Dissertation Advisor(s): Ania Loomba
"Imagining Bharat: Romance, Heroism, and Hindu Nationalism in the Bengali Novel, 1880-1920"
Assistant Professor, Department of English, University of Mississippi
(B.A., summa cum laude, English and Political Science, Emory University, 2004; M.A., English, M.A., South Asian Studies, University of Michigan, 2009)
As a part of my scholarly interest in colonial and postcolonial studies focusing on South Asia, I study representations of cultural belonging, national identity, and injustice in the Indian novel from the late nineteenth-century to the present. I am also interested in nineteenth-century British philosophies of empire and historiography, trauma studies, critical race theory, theories of the novel (particularly the historical novel), contemporary South Asian diasporic literature, and global literatures of protest and resistance.
In my dissertation entitled “Imagining Bharat: Romance, Heroism, and Hindu Nationalism in the Bengali Novel, 1880-1920,” I examine how turn-of-the-century Bengali writers such as Bankim Chattopadhyay, Sarath Kumar Ghosh, S.M. Mitra, and Rabindranath Tagore negotiated the emerging understanding of India as the mythic Hindu space Bharat and how their particular deployments of the novel form perpetuated or contested this cultural imagining.

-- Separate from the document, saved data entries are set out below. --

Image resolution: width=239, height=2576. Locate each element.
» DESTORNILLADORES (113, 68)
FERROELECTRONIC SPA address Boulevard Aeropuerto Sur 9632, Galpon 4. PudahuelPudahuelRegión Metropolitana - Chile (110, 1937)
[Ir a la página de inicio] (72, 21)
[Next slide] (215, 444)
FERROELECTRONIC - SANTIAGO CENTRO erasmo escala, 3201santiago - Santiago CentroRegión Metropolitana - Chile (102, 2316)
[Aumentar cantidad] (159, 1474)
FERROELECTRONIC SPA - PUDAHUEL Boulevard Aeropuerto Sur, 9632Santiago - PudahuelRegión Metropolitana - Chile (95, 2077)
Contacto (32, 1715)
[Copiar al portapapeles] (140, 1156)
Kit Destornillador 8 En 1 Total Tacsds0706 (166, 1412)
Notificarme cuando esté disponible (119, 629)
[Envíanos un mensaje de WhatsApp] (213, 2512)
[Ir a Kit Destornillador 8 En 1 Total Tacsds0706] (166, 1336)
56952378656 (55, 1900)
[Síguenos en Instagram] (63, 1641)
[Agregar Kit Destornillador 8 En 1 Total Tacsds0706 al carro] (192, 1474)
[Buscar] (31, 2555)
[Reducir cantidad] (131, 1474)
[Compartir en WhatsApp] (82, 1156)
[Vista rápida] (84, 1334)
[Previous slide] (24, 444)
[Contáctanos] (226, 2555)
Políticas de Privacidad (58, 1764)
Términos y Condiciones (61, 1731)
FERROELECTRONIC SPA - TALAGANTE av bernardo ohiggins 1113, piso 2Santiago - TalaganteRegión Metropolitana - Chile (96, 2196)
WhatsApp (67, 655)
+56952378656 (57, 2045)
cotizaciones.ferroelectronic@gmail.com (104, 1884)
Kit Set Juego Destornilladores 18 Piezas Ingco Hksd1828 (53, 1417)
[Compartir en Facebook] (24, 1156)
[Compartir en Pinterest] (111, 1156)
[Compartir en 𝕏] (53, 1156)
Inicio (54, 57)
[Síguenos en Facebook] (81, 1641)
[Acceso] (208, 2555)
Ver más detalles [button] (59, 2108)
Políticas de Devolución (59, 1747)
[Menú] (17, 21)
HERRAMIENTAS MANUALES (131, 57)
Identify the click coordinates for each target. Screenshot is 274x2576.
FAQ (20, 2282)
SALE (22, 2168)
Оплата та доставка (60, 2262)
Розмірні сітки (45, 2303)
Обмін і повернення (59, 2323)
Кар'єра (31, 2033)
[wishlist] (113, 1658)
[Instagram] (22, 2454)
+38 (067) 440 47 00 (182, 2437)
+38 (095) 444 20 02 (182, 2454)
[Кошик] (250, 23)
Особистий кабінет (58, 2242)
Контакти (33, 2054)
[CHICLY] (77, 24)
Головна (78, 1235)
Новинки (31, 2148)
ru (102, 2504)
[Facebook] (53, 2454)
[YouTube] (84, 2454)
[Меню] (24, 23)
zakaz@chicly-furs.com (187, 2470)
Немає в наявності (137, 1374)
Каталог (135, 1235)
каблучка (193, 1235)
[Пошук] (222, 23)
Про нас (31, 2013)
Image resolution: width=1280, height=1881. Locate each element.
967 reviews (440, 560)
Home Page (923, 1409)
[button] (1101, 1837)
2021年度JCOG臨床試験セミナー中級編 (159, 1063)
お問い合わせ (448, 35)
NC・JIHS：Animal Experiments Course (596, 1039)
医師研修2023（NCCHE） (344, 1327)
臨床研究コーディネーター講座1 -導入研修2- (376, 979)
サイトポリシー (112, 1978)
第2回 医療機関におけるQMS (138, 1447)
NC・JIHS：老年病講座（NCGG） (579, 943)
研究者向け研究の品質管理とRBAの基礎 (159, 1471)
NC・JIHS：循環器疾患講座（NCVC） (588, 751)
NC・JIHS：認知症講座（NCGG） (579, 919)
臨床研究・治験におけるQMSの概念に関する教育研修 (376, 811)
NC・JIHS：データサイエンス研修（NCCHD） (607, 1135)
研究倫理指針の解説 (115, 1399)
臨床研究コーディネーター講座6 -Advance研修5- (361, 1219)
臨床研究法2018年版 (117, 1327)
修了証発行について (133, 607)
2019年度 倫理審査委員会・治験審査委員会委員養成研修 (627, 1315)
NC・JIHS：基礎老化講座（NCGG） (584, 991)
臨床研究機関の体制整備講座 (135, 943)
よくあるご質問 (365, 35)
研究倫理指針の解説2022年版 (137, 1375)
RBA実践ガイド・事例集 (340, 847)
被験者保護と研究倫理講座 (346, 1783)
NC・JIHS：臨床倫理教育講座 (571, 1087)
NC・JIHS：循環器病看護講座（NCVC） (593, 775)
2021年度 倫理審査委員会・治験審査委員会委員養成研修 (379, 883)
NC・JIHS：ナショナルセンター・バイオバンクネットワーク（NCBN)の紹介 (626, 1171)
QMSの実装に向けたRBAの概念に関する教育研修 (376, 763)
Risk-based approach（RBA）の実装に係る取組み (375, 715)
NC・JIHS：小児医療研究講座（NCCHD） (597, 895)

In Fall 2015, I taught a course entitled "Writing Empire," which explored nineteenth-century British imperial philosophy and literature with particular attention to India. In Summer 2013 I was awarded a Critical Language Scholarship to study mid-twentieth century Urdu literature in Lucknow, Uttar Pradesh. During the 2011-2012 academic year, I was co-coordinator of the Latitudes Reading Group and taught a course entitled “Postcolonial Writers” in the Penn Critical Writing Program. I have been active in the Graduate English Association (GEA), having served as Vice President (AY 12-13), Secretary (AY 11-12), and OddsUp Coordinator (AY 10-11).